Ты так заботишься о мертвых, о тех, у кого уже ничего не будет никогда, а о живых совершенно не думаешь. А я жить хотела, Мара Шелестова. И они хотели,
Мара Шелестова. Они ведь даже тебя не знали, Мара Шелестова. Что мы тебе сделали, Мара Шелестова? Это ты виновата, Мара Шелестова!
Нет!
Вон из моей головы! Убирайся! Катись в ад, Ирзамир!
Я выныриваю из наведенного кошмара, словно поднимаюсь на поверхность из темной глубины безумия. Оно давит и преследует меня. В ушах стоит гул. Голос все еще повторяет: «Твоя вина, Мара Шелестова». И от этого голоса хочется спрятаться, убежать. Хочется завыть и заорать, потому что он давит и давит, и что-то рвет внутри, кромсает ножом на мелкие кусочки. Но мне надо удержать сознание, надо вспомнить злость. И тают кафельные стены, лицо Оли, цепи, запахи крови, страданий, мочи…

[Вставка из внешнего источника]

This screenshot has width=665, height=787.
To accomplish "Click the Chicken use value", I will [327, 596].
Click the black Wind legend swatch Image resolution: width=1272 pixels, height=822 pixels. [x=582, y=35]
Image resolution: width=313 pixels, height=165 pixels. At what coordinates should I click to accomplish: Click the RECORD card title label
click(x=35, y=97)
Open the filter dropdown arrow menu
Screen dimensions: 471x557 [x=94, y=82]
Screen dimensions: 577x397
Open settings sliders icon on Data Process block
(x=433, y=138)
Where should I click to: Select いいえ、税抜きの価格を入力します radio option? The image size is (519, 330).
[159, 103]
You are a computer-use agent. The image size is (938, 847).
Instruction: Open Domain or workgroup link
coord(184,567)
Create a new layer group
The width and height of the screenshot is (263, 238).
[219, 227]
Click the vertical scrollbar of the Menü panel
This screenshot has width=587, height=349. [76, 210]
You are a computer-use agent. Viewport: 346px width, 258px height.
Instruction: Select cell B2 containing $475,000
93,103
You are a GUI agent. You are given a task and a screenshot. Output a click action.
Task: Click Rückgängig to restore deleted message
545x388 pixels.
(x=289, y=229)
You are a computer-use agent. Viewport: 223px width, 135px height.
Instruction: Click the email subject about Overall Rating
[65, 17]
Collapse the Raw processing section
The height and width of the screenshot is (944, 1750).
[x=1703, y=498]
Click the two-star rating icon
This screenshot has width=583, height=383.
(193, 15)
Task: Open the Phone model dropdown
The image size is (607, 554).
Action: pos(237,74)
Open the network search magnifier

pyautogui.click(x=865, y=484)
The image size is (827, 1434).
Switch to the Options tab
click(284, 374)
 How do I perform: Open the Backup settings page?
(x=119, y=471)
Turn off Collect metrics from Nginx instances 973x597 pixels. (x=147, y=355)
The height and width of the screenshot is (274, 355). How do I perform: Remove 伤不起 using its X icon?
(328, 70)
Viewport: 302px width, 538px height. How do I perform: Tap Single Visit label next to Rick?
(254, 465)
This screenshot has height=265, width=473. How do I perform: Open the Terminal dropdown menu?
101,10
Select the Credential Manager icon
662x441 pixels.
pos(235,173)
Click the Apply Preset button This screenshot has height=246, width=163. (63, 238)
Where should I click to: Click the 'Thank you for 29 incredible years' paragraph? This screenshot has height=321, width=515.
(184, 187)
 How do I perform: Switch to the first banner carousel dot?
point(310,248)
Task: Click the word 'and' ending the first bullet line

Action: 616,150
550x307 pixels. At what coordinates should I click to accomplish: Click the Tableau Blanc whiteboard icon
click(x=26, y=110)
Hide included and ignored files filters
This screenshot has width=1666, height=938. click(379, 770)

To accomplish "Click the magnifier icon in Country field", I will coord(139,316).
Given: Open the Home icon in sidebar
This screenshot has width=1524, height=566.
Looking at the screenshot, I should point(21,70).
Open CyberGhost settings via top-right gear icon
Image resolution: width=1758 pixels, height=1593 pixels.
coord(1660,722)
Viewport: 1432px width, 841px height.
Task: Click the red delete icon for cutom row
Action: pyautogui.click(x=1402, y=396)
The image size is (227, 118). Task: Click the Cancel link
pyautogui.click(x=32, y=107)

Перед глазами все еще все плывет, и пальцы беса на шее… Он удивлен.
А ярость уже вернулась на свое место. И мне легче дышать, и голова ясная, чистая, и голоса больше нет. Боли я больше не чувствую… Грань пройдена.
Глубокий вдох. Пауза. Две секунды тишины.
И мой рык после.
Я отшвыриваю Ирза ногами, хватаю его за руку и ломаю. Потом — вторую. Все так быстро и так просто. Ничего не слышу, в ушах — только гул крови, несущейся по венам, только яростное биение собственного сердца, на языке вкус пепла и свежих могил. Дрожит все вокруг, дрожит до основания, и бес трясется.
Я хватаю его голову, и бью беса лбом о мраморный пол. Еще и еще! Он еще жив, и меня это бесит. Как же меня это бесит! Как же он меня бесит!
Мне хочется вцепиться зубами в его горло и вырвать глотку, мне хочется вскрыть его от яиц до шеи, чтобы внутренности вывалились наружу, чтобы он истек кровью, чтобы захлебнулся ей.
Я хочу…
— Mapa…
Я вскидываю голову на звук этого голоса, шиплю и рычу, как дикий зверь, готовый броситься на того, кто посмел отвлечь от добычи.
— Мара, не надо. Он не стоит того.
В проеме двери, которую я даже не заметила, стоит мужчина. И у этого мужчины почему-то золотые, змеиные глаза.
Пальцы крепче сгискивают голову беса. Я могу ее оторвать. Я хочу ее оторвать.
— Мара, посмотри на меня! — окрик, приказ. Приказ, противостоять которому почему-то не получается. — Посмотри мне в глаза.
И я смотрю. Они золотые, они переливаются, затягивают, окутывают теплом.
— Это я виновата…
— Смотри на меня, Мара. Смотри мне в глаза, колючка. Возвращайся ко мне.
К тебе… Куда — к тебе? Кто…
— Давай же, Шелестова. Возвращайся, — он протягивает руку. Голос знакомый, глаза знакомые, даже та тварь, что внутри него, знакомая. Это не просто тварь, это…
— Иди, ко мне, колючка.
…это змей.
Я выпускаю голову, поднимаюсь на ноги. И так сложно противиться этому голосу. Ярость все еще клокочет в горле, но… как-то не так… будто ее отгородили от меня.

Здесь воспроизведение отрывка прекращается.